THE PROBLEM — Output the entries that follow, word for word.

Stored items —
Segment Open
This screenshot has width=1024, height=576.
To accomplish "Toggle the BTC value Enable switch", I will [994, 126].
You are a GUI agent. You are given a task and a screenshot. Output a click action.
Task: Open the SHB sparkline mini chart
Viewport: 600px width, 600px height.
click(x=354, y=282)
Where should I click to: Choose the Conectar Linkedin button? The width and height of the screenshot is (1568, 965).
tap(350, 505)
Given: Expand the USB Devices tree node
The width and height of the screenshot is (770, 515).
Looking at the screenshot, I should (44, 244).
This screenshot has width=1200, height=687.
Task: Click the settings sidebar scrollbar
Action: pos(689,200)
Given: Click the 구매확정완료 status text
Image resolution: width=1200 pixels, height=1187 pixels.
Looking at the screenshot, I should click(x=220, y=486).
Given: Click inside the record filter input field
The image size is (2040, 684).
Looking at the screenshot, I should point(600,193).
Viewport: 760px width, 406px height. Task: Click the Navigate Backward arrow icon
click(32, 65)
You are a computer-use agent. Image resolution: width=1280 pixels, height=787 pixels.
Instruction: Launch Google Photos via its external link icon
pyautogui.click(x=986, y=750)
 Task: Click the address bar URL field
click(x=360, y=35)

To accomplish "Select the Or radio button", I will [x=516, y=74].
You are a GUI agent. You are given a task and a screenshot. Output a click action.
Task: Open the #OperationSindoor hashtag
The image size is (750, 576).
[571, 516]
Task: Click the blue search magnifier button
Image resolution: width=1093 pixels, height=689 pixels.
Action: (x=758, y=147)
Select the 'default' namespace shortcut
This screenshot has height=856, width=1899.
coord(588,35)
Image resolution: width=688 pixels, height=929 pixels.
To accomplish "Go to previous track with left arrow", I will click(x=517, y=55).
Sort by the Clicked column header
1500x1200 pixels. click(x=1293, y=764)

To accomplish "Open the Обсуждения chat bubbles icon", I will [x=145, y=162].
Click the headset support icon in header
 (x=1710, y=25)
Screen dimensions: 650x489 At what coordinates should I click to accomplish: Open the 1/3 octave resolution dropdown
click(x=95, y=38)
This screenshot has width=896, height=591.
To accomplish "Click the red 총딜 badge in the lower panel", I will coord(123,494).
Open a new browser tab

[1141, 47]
Segment Closed
RESPONSE TO THE TASK —
This screenshot has width=1024, height=576.
To accomplish "Toggle the BTC value Enable switch", I will [994, 126].
You are a GUI agent. You are given a task and a screenshot. Output a click action.
Task: Open the SHB sparkline mini chart
Viewport: 600px width, 600px height.
click(x=354, y=282)
Where should I click to: Choose the Conectar Linkedin button? The width and height of the screenshot is (1568, 965).
tap(350, 505)
Given: Expand the USB Devices tree node
The width and height of the screenshot is (770, 515).
Looking at the screenshot, I should (44, 244).
This screenshot has width=1200, height=687.
Task: Click the settings sidebar scrollbar
Action: pos(689,200)
Given: Click the 구매확정완료 status text
Image resolution: width=1200 pixels, height=1187 pixels.
Looking at the screenshot, I should click(x=220, y=486).
Given: Click inside the record filter input field
The image size is (2040, 684).
Looking at the screenshot, I should point(600,193).
Viewport: 760px width, 406px height. Task: Click the Navigate Backward arrow icon
click(32, 65)
You are a computer-use agent. Image resolution: width=1280 pixels, height=787 pixels.
Instruction: Launch Google Photos via its external link icon
pyautogui.click(x=986, y=750)
 Task: Click the address bar URL field
click(x=360, y=35)

To accomplish "Select the Or radio button", I will [x=516, y=74].
You are a GUI agent. You are given a task and a screenshot. Output a click action.
Task: Open the #OperationSindoor hashtag
The image size is (750, 576).
[571, 516]
Task: Click the blue search magnifier button
Image resolution: width=1093 pixels, height=689 pixels.
Action: (x=758, y=147)
Select the 'default' namespace shortcut
This screenshot has height=856, width=1899.
coord(588,35)
Image resolution: width=688 pixels, height=929 pixels.
To accomplish "Go to previous track with left arrow", I will click(x=517, y=55).
Sort by the Clicked column header
1500x1200 pixels. click(x=1293, y=764)

To accomplish "Open the Обсуждения chat bubbles icon", I will [x=145, y=162].
Click the headset support icon in header
 (x=1710, y=25)
Screen dimensions: 650x489 At what coordinates should I click to accomplish: Open the 1/3 octave resolution dropdown
click(x=95, y=38)
This screenshot has width=896, height=591.
To accomplish "Click the red 총딜 badge in the lower panel", I will coord(123,494).
Open a new browser tab

[1141, 47]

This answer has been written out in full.